Q: Why Use Alternative Sources of Energy?
A: Fossil fuels are not renewable. Once we have used them all, they’re gone. Our current infrastructure makes fossil fuels affordable, but as the supply is depleted the cost rises.
The more we diversify our energy sources the more our supply will stabilize to meet demand in ways that do not require fossil fuels.
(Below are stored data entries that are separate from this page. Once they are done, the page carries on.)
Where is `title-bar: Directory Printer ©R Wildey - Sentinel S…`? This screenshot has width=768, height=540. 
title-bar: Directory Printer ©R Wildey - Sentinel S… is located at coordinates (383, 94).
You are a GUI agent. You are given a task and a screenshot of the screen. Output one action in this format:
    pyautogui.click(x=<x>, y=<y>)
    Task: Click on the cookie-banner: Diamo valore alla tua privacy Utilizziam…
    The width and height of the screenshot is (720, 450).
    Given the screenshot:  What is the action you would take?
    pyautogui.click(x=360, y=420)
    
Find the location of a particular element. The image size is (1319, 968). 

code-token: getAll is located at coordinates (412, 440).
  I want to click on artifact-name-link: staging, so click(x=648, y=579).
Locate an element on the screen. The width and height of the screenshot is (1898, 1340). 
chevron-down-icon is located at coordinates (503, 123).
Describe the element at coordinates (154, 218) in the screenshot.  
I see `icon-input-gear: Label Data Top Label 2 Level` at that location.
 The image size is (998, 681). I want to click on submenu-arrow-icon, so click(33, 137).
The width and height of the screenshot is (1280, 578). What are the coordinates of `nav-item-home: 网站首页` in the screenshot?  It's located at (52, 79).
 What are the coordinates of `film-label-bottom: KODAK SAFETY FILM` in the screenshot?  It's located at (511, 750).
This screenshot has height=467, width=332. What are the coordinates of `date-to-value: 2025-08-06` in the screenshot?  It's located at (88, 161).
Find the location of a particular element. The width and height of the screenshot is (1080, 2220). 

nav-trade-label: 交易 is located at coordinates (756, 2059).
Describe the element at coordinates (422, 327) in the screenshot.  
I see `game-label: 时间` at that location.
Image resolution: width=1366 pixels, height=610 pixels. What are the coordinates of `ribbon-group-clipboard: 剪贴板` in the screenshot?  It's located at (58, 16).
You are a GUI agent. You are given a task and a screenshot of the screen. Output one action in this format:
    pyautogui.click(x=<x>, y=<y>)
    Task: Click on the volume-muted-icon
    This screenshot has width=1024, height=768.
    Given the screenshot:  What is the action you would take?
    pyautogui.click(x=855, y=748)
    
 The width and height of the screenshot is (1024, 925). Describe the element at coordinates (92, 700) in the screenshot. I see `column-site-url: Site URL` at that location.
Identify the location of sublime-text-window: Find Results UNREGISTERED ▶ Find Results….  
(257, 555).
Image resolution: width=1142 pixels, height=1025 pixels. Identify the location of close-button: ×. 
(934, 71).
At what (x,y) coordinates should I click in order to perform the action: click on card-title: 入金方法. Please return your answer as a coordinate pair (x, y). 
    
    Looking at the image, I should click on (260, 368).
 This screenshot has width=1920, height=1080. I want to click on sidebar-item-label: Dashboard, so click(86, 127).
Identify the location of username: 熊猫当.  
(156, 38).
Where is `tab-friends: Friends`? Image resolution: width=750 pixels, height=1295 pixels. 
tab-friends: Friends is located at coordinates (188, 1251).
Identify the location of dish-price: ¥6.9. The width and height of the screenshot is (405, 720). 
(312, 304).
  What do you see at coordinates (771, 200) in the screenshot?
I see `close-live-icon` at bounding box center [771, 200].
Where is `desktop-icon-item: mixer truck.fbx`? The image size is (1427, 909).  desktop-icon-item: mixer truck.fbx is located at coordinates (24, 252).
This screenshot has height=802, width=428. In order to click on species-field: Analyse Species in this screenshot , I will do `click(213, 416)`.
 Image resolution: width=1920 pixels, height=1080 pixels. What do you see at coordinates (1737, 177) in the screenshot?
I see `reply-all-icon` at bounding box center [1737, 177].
Renewable resources are our best bet for the future, though we are still limited by considerations such as the silica mining that is required to make solar panels.
Q: What is an Alternative Energy Source?
A: An alternative energy source is specifically referencing alternatives to fossil fuels, specifically coal and oil. Wind power, solar, nuclear, hydroelectric, biomass, and wave energy are among the most promising alternative energy sources.
Natural gas is considered to be an alternative energy source because it burns much more cleanly than coal and oil, but it is a non-renewable fossil fuel.
As the issues that result from the use of traditional fossil fuels become more prominent, alternative energy sources like the ones mentioned here are likely to gain further importance.
The advancement of some of these technologies has been slowed down due to the amount of investment needed to make them viable.
Many of these technologies are being combined to create a viable plan to increase our global alternatives to fossil fuels.